The Comanches held their fire while they got a good look at the banner hanging below the clock tower. A banner that until the day before had been the potent medicine shirt of Black Robe, a mighty warrior and one of Red Hand’s inner circle.

The display was a way of stealing Black Robe’s power, his magic as the Comanches knew it.

Gunfire popped in the woods east of the courthouse. In a few beats, the shooting sounded like a string of firecrackers going off.

Bullets streamed at the courthouse, ventilating wooden barriers, flattening into leaden smears against brick walls. Rounds pelted the building’s east face, gouging out cratered bullet holes, beating up a cloud of rock shards, mortar dust, and wood chips.

Hutto had passed the word in advance, alerting those in the courthouse to his stratagem so they could take cover before the Comanches loosed the anticipated barrage.

Riflemen among the defenders were on the alert to look for telltale puffs of gun smoke among the thicket of woods to pinpoint the location of concealed enemy shooters.

The defenders returned fire, crackling reports rising and falling in waves. In the room at the top of the clock tower, sharpshooters Pete Zorn and Steve Maitland fired through slatted side windows.

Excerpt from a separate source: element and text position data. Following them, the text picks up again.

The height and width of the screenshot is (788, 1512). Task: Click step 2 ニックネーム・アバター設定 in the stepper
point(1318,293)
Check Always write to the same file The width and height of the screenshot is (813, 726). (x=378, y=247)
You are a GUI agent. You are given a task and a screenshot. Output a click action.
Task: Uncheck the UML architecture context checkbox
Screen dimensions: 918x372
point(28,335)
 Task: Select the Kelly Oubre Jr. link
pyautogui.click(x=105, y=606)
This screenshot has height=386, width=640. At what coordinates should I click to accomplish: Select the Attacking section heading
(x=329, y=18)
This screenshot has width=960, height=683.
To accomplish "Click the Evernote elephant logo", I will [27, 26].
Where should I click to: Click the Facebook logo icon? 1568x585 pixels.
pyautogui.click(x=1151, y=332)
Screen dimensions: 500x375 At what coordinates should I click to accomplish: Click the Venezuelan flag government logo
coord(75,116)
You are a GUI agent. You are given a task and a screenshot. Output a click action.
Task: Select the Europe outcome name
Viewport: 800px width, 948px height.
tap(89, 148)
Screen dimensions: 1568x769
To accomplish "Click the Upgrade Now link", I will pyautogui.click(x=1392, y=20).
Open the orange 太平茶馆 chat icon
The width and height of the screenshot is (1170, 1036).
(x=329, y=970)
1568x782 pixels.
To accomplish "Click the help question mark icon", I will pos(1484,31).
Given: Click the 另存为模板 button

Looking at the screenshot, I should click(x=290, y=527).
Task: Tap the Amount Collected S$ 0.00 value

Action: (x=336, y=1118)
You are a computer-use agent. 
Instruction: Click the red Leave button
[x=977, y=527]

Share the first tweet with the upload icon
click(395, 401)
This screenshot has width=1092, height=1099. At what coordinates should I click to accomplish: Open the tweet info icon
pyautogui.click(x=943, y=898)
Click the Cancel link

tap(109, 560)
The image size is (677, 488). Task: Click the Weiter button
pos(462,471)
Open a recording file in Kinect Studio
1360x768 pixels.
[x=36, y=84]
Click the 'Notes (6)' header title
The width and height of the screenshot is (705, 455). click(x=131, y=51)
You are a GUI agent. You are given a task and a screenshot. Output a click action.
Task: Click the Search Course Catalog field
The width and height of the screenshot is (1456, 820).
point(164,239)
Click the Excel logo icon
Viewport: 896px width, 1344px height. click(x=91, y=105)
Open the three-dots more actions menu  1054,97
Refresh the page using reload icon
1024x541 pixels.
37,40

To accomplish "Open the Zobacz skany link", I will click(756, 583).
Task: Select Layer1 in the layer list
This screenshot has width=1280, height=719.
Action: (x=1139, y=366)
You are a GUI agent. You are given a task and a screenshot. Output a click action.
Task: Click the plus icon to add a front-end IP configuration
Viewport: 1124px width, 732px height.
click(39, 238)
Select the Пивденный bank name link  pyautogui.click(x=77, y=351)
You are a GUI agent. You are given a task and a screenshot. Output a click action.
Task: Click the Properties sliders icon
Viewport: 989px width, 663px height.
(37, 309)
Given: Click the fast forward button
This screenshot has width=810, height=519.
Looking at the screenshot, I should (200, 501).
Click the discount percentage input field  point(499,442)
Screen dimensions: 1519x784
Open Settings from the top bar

Muzzle flares sparking through hazy gun smoke in the trees of the east wood gave them targets on which to center their gun sights. They squeezed off round after round, gun barrels heating up, turning red.

A large force of Comanches massed in the thicket was the source of much of the enemy’s firepower. But the infiltrators who’d sneaked into town at night were proving to be a more potent and deadly threat. They’d slipped in on foot, alone or by twos and threes, archers and riflemen, taking up positions around the Four Corners.